Leaders of the biotechnology research park at the University of Maryland, Baltimore will seek approval of the city’s architecture review board today for tripling the size of the project over the next decade.

And while such a nod from Baltimore’s Urban Design and Architecture Review Panel would not trigger construction of the planned expansion, it would move the University of Maryland BioPark one step closer to beginning work on about 10 acres of land along the south side of West Baltimore Street near the university’s campus.

The $675 million expansion has been in the works for about two years, and Jane Shaab, the biopark’s senior vice president, said the project is still contingent on the final approval of university officials and perhaps the securing of a lead tenant for one or more of the seven planned research facilities.

The Baltimore Business Journal first reported University of Maryland's plans to expand the complex in June 2009. Since then, the proposal has changed slightly.

When it is complete — most likely by 2020, Shaab said — the entire University of Maryland BioPark campus will include 11 research buildings comprising about 1.8 million square feet of office, laboratory and retail space.

So far, the UMB BioPark consists of two multi-tenant research buildings and another scheduled to open later this year that will house the new Maryland Forensic Center. The three buildings cost about $175 million and include about 470,000 square feet of space.

Construction of another multi-tenant research building, which is also part of UMB’s original biopark plan, is scheduled to begin later this year and could be finished by 2011. But first, biopark leaders must sign tenants to about a third of the planned 180,000-square-foot facility before securing the financing needed to start construction, Shaab said.

“If I said we were putting every once of energy into finding tenants for that building, it would be an understatement,” she said. “That is the focus right now.”

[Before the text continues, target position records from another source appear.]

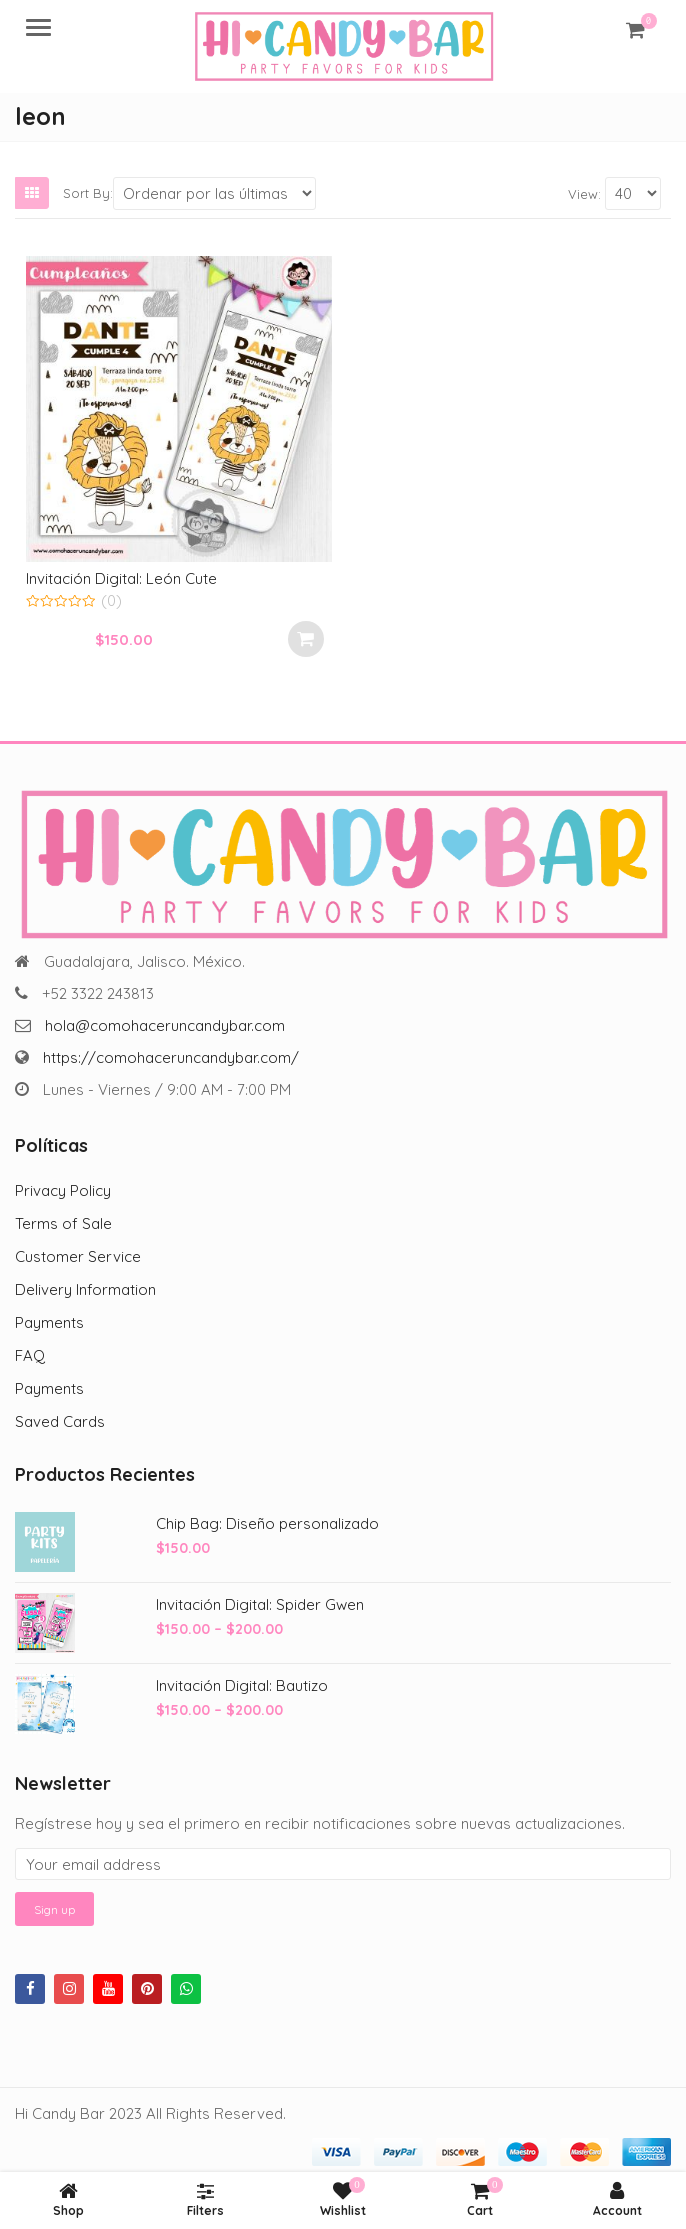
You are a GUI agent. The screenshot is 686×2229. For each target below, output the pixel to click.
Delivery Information (85, 1289)
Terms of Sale (63, 1223)
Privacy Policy (63, 1190)
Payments (49, 1322)
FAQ (30, 1355)
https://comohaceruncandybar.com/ (171, 1057)
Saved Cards (60, 1421)
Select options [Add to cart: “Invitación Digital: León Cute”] (306, 639)
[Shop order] (214, 193)
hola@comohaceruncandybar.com (165, 1025)
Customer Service (78, 1256)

No leases for that building have been signed yet, though.

The UMB BioPark is one of two massive medical research complexes under construction in Baltimore. The other, the Science + Technology Park at Johns Hopkins, also is planned to include more than 1 million square feet of office and lab space.

That project, located just north of Johns Hopkins Hospital in East Baltimore, recently announced that the Lieber Institute for Brain Development, a newly formed neuroscience research outfit, will move into about 30,000 square feet of the 280,000-square-foot John G. Rangos Sr. building. The organization eventually could occupy 46,000 square feet there.

The UMB BioPark counts among its tenants several of Baltimore’s up-and-coming biotech firms. Among them are: Alba Therapeutics; Gliknik; FASgen; Biomere; and Fyodor Technologies. Almost 500 people work at the biopark, and hundreds more are expected to work there when the second phase of the project is finished.
UMB has not selected a development team for the planned expansion of its biopark, Shaab said. But Hanover-based Wexford Science and Technology, which is leading development of the initial phase, will be considered, she said.

Wexford recently won the right to convert two industrial buildings in Winston-Salem, N.C., into 242,000 square feet of lab and office space for Wake Forest University. That $87 million project is expected to be completed in 2011.